### [DATA IN THIS EXERCISE]
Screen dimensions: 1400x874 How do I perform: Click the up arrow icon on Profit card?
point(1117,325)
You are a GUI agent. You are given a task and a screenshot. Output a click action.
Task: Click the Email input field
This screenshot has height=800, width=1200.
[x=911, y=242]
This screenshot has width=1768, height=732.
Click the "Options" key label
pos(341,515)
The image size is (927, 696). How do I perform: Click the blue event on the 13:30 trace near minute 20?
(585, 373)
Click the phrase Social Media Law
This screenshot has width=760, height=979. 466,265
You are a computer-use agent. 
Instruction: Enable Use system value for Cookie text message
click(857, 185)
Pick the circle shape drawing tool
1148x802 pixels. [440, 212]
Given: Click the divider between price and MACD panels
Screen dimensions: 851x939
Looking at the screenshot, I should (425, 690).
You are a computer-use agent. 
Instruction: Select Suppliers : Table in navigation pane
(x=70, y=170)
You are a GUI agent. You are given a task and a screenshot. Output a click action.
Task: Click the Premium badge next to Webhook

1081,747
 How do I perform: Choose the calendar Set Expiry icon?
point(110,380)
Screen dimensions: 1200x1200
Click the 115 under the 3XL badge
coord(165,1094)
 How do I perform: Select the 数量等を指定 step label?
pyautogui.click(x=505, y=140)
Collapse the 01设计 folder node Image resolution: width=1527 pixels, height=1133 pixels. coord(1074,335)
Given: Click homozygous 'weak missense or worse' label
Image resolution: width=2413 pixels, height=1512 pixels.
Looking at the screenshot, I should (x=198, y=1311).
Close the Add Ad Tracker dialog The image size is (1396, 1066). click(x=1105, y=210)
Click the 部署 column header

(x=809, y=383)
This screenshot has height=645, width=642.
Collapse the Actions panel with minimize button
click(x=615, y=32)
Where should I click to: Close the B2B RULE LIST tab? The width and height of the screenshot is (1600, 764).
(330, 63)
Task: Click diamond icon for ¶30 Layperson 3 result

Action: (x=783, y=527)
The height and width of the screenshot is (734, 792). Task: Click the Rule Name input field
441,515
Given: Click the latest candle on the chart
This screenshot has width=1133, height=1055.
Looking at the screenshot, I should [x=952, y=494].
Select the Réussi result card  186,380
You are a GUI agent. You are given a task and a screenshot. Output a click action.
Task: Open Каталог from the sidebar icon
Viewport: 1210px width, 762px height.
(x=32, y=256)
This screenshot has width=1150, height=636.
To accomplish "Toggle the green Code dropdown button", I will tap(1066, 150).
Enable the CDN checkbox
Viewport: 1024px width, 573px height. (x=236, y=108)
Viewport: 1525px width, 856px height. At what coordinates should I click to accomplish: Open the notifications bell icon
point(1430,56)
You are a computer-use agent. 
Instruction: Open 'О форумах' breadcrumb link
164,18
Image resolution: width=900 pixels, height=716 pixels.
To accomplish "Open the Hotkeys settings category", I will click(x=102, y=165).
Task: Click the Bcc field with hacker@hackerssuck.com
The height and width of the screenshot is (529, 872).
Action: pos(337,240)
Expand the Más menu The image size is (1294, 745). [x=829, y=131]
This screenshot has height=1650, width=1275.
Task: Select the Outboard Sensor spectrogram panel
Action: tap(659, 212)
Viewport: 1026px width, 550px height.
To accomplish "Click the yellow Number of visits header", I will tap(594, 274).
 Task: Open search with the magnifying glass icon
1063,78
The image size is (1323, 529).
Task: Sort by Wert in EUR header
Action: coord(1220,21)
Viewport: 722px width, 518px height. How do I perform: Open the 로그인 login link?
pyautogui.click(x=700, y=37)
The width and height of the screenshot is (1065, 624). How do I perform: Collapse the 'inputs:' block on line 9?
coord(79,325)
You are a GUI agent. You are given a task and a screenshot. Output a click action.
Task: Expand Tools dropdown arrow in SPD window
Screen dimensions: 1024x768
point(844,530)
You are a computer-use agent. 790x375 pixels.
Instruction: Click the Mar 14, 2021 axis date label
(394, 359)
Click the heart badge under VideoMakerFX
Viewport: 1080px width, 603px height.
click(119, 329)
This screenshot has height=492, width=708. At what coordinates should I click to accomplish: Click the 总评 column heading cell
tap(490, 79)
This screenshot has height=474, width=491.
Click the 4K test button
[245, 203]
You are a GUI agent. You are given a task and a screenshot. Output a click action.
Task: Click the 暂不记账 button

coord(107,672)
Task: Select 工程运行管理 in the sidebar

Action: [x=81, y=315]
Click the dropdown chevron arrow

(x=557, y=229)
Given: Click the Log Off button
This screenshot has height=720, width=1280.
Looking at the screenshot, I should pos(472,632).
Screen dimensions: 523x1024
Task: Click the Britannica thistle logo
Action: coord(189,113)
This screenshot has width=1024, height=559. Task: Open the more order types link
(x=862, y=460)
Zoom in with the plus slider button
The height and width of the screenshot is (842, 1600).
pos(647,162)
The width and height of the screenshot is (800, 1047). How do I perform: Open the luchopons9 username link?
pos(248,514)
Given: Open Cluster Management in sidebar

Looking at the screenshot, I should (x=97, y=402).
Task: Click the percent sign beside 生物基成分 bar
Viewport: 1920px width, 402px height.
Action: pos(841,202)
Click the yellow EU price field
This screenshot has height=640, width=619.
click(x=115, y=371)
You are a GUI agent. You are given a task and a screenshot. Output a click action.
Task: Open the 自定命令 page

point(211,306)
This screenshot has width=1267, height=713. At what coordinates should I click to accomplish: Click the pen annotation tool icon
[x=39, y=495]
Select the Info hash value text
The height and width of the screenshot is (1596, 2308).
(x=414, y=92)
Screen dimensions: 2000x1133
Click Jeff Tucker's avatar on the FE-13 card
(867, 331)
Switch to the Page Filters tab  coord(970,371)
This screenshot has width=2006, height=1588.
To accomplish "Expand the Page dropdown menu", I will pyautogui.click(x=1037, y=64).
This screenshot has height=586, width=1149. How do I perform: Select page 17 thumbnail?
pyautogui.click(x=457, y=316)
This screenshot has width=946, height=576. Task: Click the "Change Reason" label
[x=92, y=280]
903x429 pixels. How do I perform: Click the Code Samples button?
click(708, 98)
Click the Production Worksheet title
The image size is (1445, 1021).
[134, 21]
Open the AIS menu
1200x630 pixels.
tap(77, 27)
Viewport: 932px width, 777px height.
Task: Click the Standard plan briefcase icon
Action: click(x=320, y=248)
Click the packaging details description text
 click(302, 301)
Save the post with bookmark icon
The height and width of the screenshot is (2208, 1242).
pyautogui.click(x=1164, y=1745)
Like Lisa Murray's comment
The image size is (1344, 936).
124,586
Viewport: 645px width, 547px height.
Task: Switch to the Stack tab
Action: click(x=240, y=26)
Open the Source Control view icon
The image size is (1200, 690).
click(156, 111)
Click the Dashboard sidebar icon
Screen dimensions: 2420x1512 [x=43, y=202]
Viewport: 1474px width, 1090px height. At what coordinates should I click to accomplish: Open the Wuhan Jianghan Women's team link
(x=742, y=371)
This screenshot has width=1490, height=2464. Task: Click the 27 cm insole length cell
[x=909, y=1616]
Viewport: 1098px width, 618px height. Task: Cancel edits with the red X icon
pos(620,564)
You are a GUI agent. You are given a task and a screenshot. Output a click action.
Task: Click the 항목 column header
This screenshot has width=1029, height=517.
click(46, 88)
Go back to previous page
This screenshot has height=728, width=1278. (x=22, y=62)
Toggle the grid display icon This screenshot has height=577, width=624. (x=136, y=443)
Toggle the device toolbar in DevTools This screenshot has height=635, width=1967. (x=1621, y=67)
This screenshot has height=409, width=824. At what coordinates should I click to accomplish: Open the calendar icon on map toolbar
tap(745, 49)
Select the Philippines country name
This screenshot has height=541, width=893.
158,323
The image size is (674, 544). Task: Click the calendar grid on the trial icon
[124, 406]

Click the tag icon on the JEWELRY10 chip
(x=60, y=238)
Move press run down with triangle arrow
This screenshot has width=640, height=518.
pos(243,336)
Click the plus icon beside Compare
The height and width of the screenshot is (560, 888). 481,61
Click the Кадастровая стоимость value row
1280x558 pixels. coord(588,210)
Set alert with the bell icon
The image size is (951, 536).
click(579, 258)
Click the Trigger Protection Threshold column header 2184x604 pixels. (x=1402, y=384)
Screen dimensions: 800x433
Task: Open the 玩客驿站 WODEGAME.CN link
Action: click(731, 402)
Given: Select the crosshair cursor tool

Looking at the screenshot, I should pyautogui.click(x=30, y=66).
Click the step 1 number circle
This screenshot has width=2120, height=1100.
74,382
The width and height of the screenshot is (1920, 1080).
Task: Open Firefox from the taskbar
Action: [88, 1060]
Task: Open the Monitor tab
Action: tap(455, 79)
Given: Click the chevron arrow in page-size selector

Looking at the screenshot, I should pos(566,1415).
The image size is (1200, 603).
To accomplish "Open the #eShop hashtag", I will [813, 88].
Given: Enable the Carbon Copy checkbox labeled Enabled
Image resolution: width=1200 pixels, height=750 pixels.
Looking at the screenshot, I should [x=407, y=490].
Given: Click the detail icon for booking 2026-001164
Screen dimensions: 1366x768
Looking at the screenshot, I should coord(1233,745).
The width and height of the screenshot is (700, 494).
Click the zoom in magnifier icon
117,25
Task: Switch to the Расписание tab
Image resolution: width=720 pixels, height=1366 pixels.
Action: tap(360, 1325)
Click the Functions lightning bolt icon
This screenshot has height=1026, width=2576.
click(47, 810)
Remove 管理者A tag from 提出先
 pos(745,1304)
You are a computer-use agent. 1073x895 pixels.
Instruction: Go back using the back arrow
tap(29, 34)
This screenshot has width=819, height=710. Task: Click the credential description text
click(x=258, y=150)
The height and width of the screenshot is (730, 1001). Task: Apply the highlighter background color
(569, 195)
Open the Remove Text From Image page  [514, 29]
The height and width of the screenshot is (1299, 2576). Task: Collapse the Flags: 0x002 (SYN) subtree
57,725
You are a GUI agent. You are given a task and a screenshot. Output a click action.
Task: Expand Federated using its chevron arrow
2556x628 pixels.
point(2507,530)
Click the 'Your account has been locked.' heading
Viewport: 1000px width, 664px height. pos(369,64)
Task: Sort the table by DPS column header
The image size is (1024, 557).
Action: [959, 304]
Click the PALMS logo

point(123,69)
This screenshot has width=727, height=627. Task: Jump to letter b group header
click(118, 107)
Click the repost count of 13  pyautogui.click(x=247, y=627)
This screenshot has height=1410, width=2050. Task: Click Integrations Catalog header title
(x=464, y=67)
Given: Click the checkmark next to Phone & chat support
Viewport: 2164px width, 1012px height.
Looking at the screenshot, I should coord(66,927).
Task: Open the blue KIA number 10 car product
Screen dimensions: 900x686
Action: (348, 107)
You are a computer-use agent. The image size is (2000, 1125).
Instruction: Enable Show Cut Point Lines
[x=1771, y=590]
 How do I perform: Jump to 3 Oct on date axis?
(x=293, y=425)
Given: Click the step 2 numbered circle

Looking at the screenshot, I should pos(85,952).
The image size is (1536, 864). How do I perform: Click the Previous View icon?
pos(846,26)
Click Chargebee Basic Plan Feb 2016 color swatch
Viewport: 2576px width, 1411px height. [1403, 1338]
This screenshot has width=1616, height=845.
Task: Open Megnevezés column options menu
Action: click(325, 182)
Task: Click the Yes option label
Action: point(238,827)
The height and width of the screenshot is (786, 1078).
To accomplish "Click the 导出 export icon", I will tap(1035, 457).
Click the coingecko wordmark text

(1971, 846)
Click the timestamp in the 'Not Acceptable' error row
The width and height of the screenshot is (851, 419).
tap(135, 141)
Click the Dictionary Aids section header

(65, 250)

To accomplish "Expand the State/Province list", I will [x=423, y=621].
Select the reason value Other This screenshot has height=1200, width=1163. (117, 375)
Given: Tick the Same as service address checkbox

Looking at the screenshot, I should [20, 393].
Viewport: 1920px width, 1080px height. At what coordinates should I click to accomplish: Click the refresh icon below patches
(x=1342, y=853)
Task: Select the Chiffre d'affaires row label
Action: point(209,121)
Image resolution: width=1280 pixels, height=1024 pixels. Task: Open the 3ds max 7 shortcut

### [THE EXERCISE]
Reproduce the lines verbatim, beginning at the line that contains "You are a computer-use agent. 1073x895" and stopping after the line that contains "Viewport: 1000px width, 664px".

### [THE RESPONSE]
You are a computer-use agent. 1073x895 pixels.
Instruction: Go back using the back arrow
tap(29, 34)
This screenshot has width=819, height=710. Task: Click the credential description text
click(x=258, y=150)
The height and width of the screenshot is (730, 1001). Task: Apply the highlighter background color
(569, 195)
Open the Remove Text From Image page  [514, 29]
The height and width of the screenshot is (1299, 2576). Task: Collapse the Flags: 0x002 (SYN) subtree
57,725
You are a GUI agent. You are given a task and a screenshot. Output a click action.
Task: Expand Federated using its chevron arrow
2556x628 pixels.
point(2507,530)
Click the 'Your account has been locked.' heading
Viewport: 1000px width, 664px height. pos(369,64)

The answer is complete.